演習のデータ =>
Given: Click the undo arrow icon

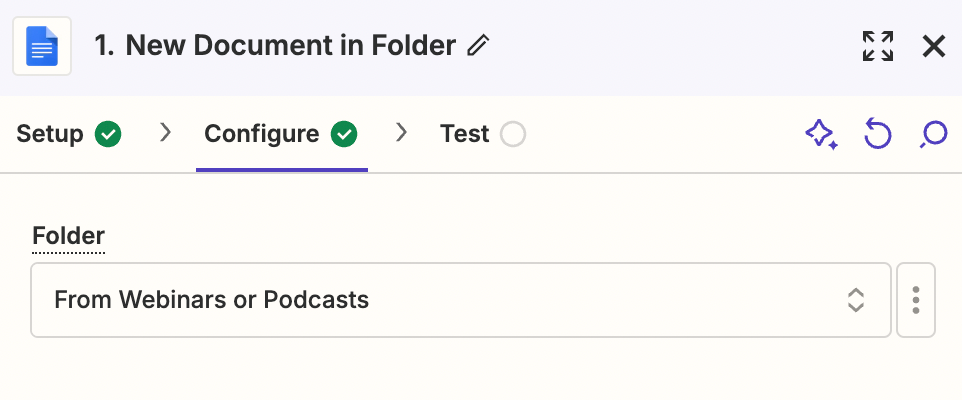Looking at the screenshot, I should tap(877, 134).
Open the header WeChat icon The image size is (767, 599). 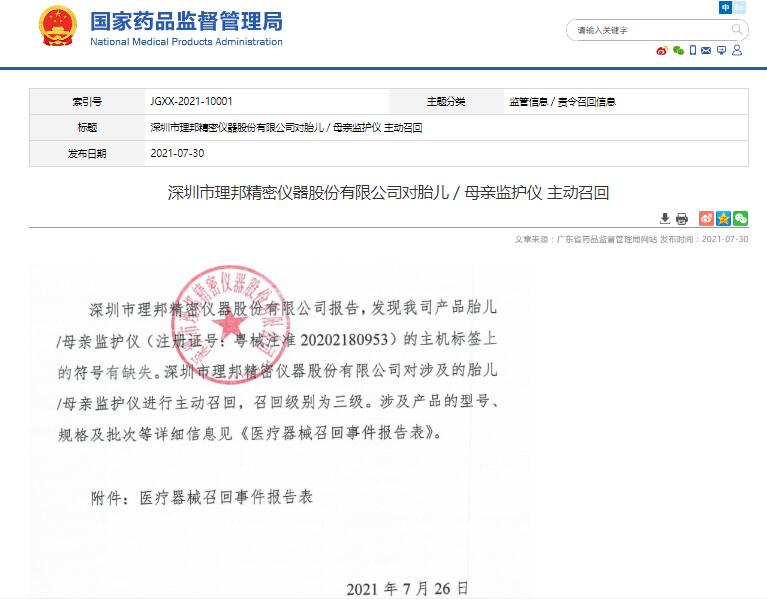click(678, 51)
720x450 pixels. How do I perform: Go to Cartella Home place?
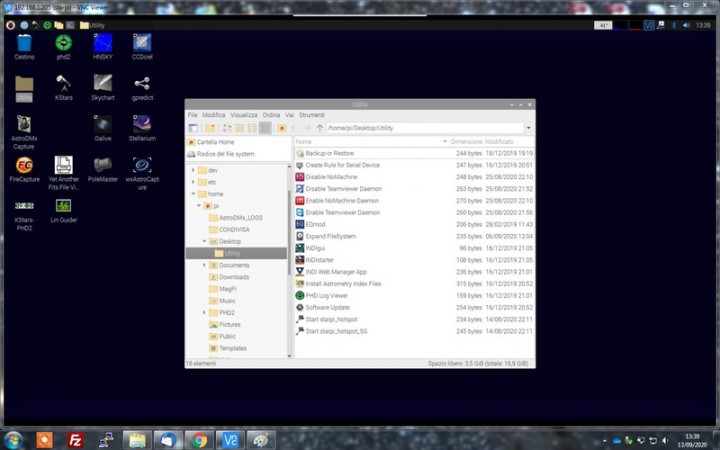pyautogui.click(x=215, y=142)
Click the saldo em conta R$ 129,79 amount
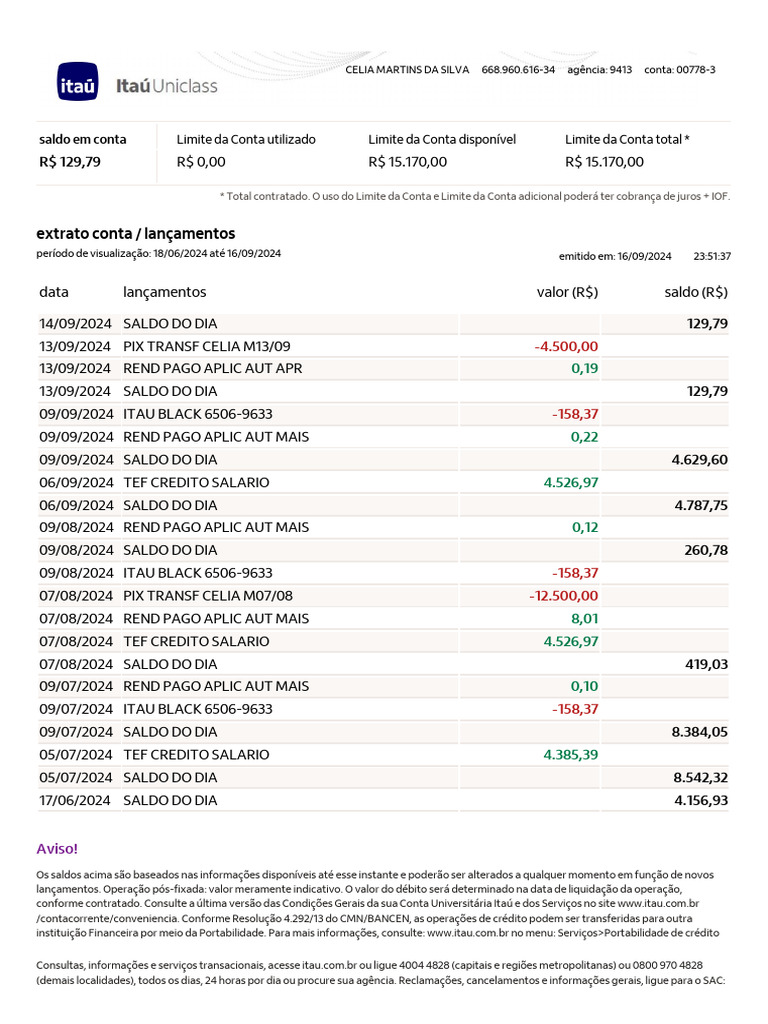 [x=69, y=162]
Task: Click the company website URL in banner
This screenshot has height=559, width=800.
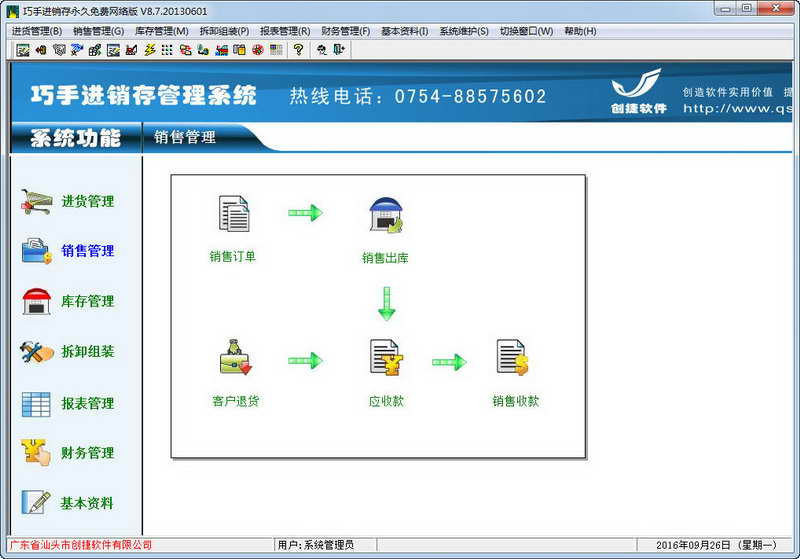Action: 737,108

課題の説明 => 「720x450 pixels. How」を含む行から始めて最後の行で終わるまで、行をそのまま書き出す。画像は答えに入れない。

課題への回答 =>
720x450 pixels. How do I perform: Go to Cartella Home place?
pyautogui.click(x=215, y=142)
Click the saldo em conta R$ 129,79 amount
 [x=69, y=162]
Task: Click the company website URL in banner
This screenshot has height=559, width=800.
Action: 737,108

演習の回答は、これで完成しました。